# WHAT IS REQUIRED
Would you print, word for word, only the lines running from the line with "You are a GUI" to the last line of the entries, without the pictures?

Records excerpted from a collection:
*** Begin section ***

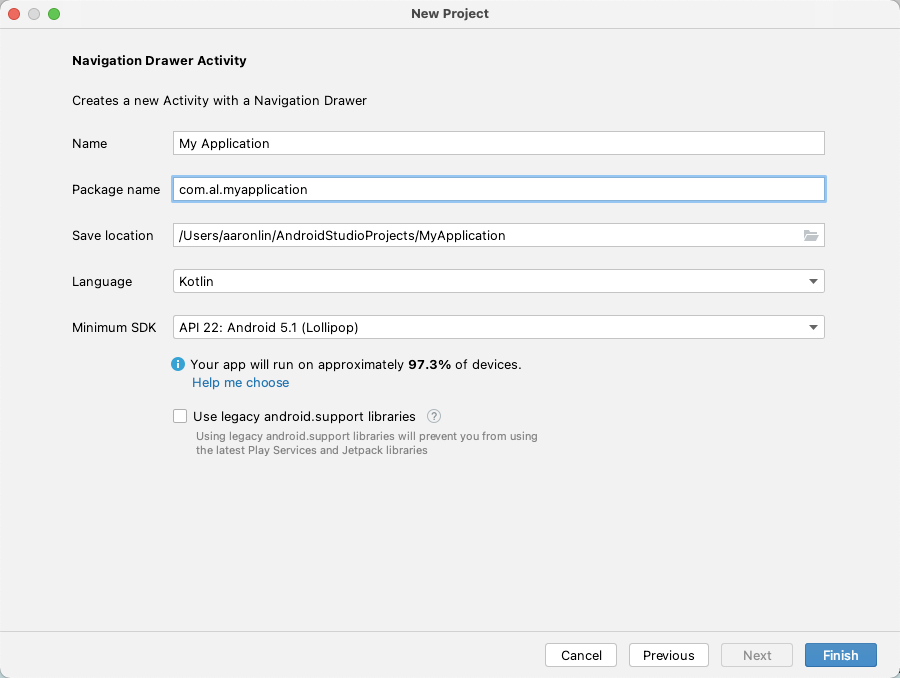The image size is (900, 678).
Task: Click into the Name field with My Application
Action: (x=499, y=143)
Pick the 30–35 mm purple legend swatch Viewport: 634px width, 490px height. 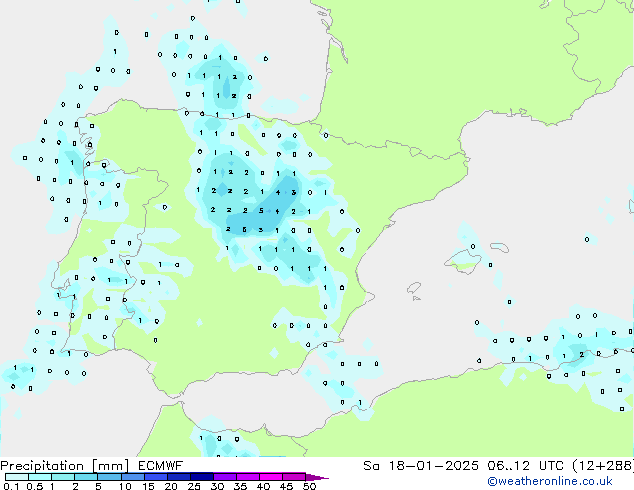tap(229, 477)
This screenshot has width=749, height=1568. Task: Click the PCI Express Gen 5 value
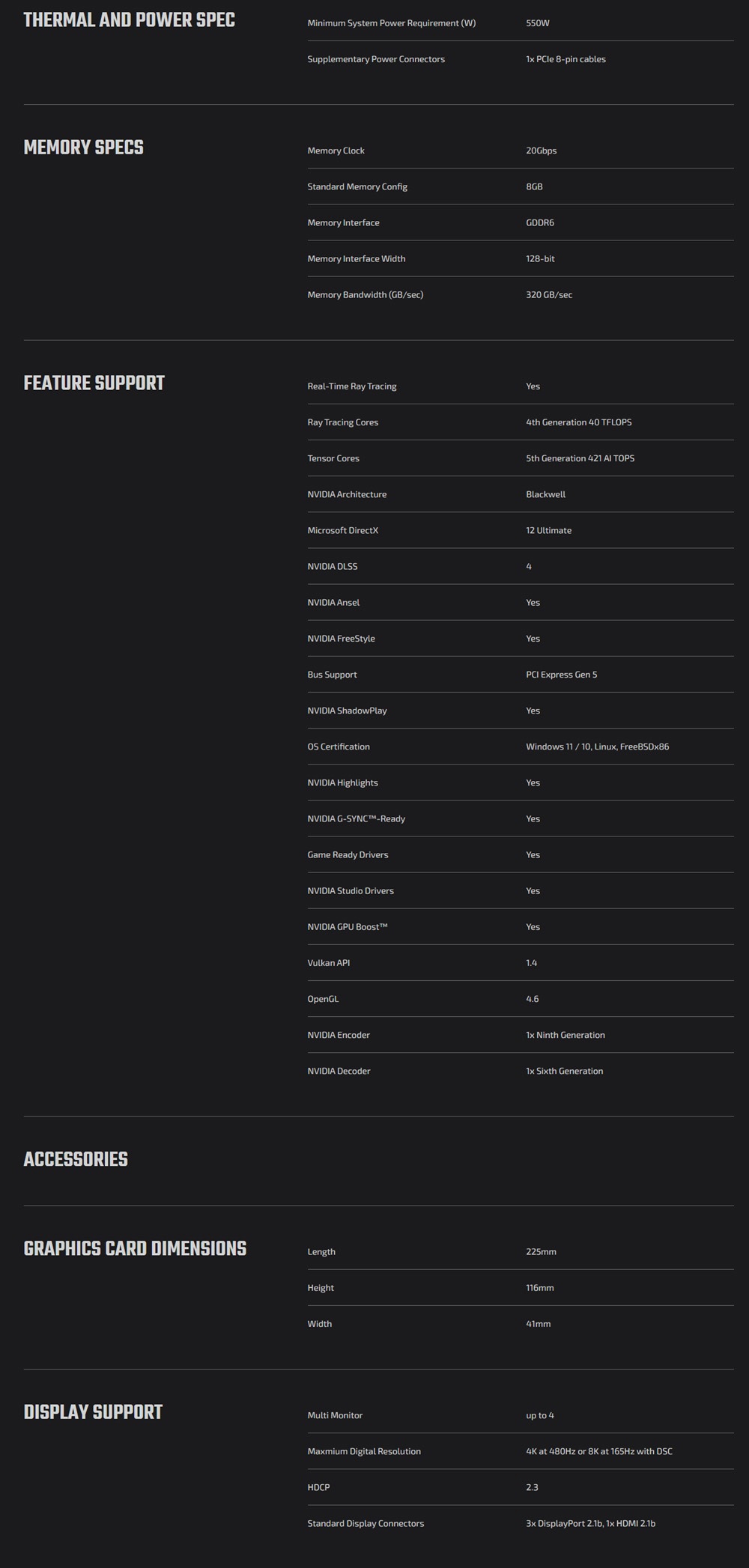coord(561,675)
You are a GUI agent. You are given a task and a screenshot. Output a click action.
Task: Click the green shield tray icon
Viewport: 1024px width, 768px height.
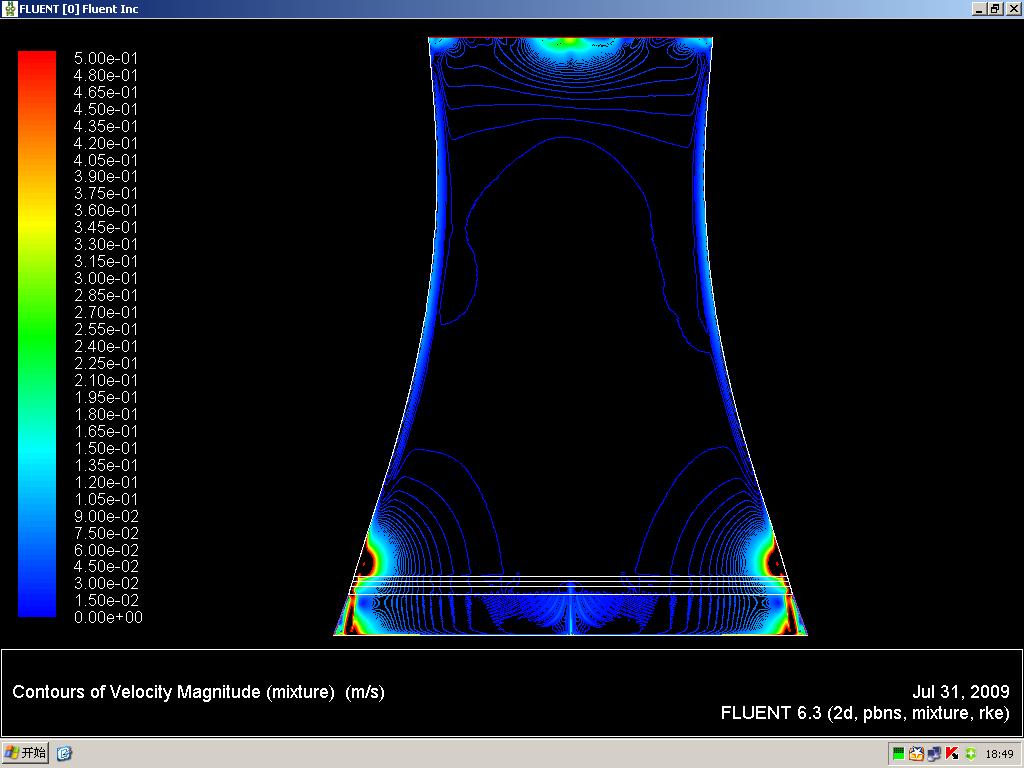point(970,754)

*** End section ***

# THE ANSWER
You are a GUI agent. You are given a task and a screenshot. Output a click action.
Task: Click the green shield tray icon
Viewport: 1024px width, 768px height.
point(970,754)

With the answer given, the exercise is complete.